▶ _Information provided_
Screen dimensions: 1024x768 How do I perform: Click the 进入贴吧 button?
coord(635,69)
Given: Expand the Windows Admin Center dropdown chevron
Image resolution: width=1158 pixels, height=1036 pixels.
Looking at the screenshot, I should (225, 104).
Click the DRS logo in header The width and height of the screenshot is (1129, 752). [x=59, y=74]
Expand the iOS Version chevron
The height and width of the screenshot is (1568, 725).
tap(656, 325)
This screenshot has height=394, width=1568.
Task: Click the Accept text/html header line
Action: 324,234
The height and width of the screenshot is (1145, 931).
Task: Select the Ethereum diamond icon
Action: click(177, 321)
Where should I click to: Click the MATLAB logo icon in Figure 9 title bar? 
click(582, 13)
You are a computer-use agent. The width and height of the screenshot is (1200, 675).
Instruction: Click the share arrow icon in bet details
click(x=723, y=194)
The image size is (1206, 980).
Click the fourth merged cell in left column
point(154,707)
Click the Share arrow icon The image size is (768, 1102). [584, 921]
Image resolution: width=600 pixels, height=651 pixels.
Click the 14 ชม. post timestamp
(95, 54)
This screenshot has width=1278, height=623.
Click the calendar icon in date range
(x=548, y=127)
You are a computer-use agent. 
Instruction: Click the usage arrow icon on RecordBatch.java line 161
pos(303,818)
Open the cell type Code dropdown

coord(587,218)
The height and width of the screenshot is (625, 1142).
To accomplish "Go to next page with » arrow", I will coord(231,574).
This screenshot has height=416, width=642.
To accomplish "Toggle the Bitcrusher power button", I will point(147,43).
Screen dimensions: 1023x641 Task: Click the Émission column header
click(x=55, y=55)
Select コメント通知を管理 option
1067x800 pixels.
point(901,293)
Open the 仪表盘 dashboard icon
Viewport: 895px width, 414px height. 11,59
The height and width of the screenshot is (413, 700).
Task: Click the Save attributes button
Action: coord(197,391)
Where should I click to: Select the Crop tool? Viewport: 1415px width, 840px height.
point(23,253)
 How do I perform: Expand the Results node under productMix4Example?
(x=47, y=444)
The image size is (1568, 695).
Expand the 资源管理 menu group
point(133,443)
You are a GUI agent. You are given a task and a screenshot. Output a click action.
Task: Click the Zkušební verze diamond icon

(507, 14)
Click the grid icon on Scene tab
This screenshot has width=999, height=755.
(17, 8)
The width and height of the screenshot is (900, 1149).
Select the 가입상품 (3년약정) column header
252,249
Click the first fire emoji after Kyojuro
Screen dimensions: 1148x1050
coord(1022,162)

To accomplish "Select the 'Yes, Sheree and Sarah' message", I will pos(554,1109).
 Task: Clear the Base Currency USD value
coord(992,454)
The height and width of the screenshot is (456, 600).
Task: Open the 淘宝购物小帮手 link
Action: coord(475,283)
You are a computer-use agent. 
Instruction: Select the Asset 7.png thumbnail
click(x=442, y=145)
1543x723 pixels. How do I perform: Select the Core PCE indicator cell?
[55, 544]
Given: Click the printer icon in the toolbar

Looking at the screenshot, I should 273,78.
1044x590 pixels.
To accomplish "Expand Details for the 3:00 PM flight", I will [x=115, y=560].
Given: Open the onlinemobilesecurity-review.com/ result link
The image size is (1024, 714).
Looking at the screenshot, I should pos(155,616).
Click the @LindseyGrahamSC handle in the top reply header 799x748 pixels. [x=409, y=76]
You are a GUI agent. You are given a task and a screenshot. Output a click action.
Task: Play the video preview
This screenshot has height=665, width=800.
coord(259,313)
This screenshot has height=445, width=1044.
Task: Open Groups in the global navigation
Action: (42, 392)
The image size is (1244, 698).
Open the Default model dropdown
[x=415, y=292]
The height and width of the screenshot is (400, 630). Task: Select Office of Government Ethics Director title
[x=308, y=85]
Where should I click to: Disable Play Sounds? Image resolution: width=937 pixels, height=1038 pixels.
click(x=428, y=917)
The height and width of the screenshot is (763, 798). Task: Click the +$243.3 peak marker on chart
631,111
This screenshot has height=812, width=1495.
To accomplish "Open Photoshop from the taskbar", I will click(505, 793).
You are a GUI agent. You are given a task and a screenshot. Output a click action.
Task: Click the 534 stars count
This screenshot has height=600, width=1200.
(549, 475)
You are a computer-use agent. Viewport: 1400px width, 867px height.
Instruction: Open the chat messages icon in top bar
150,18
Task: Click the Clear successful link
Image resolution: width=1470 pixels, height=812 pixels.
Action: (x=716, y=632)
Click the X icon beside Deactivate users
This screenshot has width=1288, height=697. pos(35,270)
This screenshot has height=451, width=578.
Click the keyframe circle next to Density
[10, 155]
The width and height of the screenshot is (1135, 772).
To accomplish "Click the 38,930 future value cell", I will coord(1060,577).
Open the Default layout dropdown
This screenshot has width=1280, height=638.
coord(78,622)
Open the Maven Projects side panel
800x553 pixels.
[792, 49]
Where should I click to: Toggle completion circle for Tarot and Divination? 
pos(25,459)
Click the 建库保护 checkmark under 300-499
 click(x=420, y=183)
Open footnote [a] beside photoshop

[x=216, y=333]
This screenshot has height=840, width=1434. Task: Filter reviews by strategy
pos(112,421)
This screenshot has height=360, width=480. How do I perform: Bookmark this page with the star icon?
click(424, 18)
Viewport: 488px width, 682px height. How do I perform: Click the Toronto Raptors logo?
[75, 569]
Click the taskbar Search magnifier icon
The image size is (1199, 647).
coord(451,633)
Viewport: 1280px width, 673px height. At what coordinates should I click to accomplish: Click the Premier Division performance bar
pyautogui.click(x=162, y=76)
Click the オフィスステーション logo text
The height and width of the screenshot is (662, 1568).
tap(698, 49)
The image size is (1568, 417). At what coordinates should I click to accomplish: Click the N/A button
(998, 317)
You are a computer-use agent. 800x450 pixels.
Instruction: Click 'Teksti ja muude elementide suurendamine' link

▶ _Directions_
Which lines in the listing have the string "computer"? Pick them out and copy them.

▶ _Problem solution_
You are a computer-use agent. The width and height of the screenshot is (1200, 675).
You are a computer-use agent. 
You are a computer-use agent. 
You are a computer-use agent. Viewport: 1400px width, 867px height.
You are a computer-use agent. 800x450 pixels.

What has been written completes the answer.